Hearing people see her these days as a pathetic figure who somehow learned... something. We are often not sure what, because usually they stop talking about her life at the point where she learns to spell W-A-T-E-R. Yet she wrote 13 books; she campaigned extensively on behalf of the poor; she saw blindness as a social issue which could be prevented instead of a moral issue which was decided by God; and she made ties to socialist organizations in America which persisted until her death. To hearing folk, however, she's still just a disabled person who learned to spell.

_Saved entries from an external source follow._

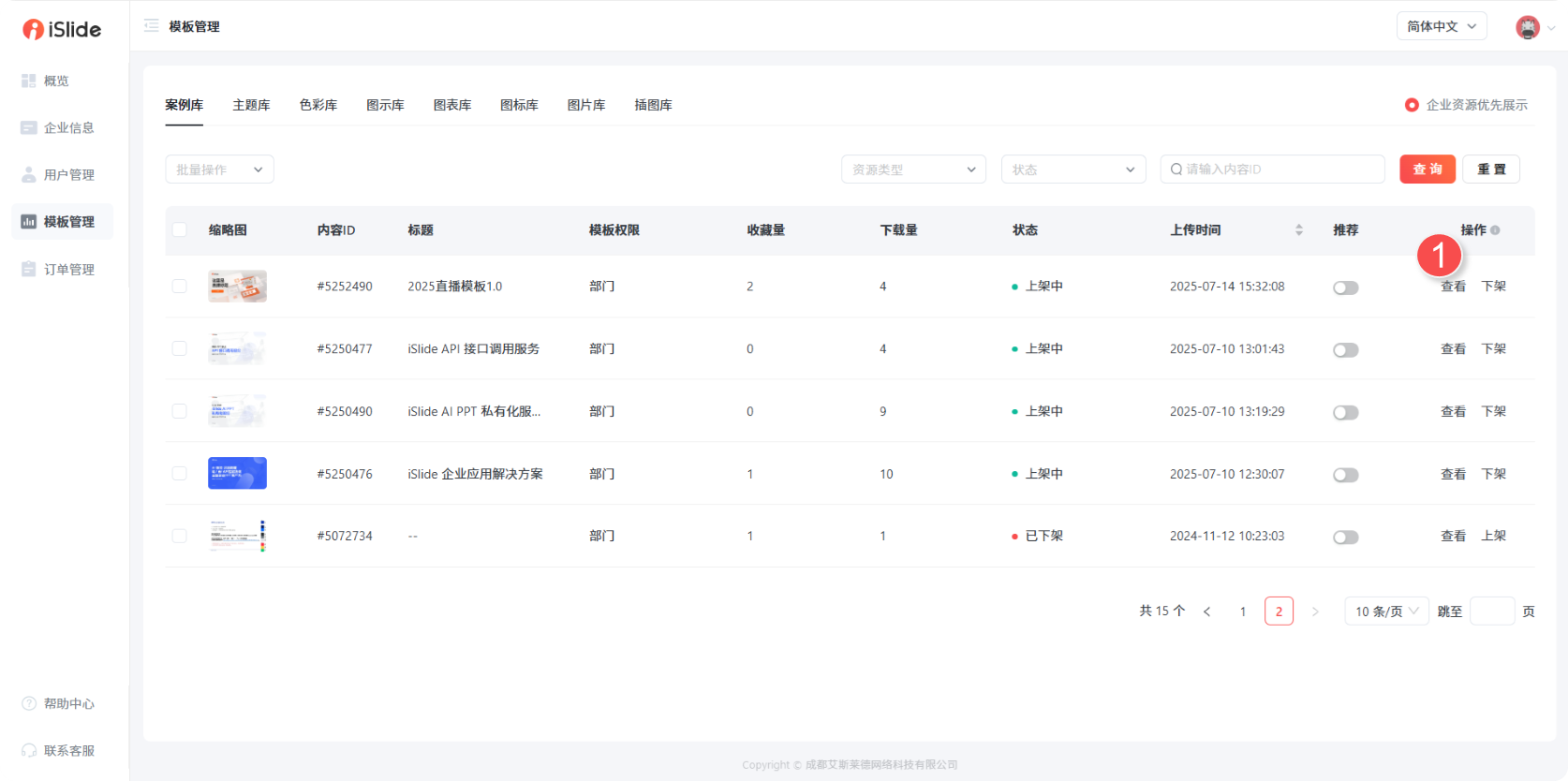Image resolution: width=1568 pixels, height=781 pixels.
Task: Sort by 上传时间 column arrows
Action: click(1298, 230)
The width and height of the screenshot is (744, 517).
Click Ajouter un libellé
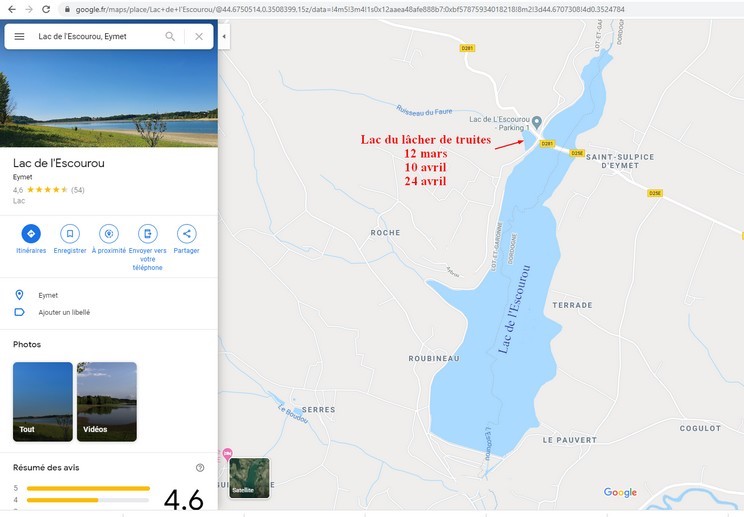(x=64, y=312)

To my sorrow, most of the 13 are impossible to get and read. But the miracle of Google Books now gives us texts we can even download - not only the ubiquitous "Story of My Life" but "Optimism: An Essay," a poem called "The Song of the Stone Wall" (how closely is this connected to another book titled "No Walls of Stone?",) "The World I Live In" and "Out of the Dark: Essays, Lectures and Addresses on Physical and Social Vision." I hope people read these texts and gain a better picture, a more whole picture, of Helen Keller. She deserves more than just crabbiness.
2 comments:
I could related to your 'Helen Keller' blog. It does happen to me everyday. I truly am tired of seeing most people seeing others by appearances and disabilites. Your blog just brought me back all of my memories of how I was being treated as a deaf person and saw what and how one group treated another group. I always kept (still keeping) thinking and tried (still trying) to understand a relevance to their reasoning of the importance of appearances, disabilites, and perhaps 'tribes' to one's group. I only believe that we all came alone, meaning individual. So with that being said, I feel that still of this century, it would take, maybe, another century to stretch one's mind to see more than the word 'water' that Helen Keller learned how to fingerspelling.
I as a deaf person am always learning how to shift in a strange land like I did three months ago. I had to get a job, and I was their first deaf employee. I had to get them to see beyond my deafness and showed them that I don't have that kind of limitations but that limitaions. Everyone has its limitations but learning to include them through love. I hope that last line does make sense to public's eyes. :-)
one db friend told me many dbs do not think high of her. interesting pov from db.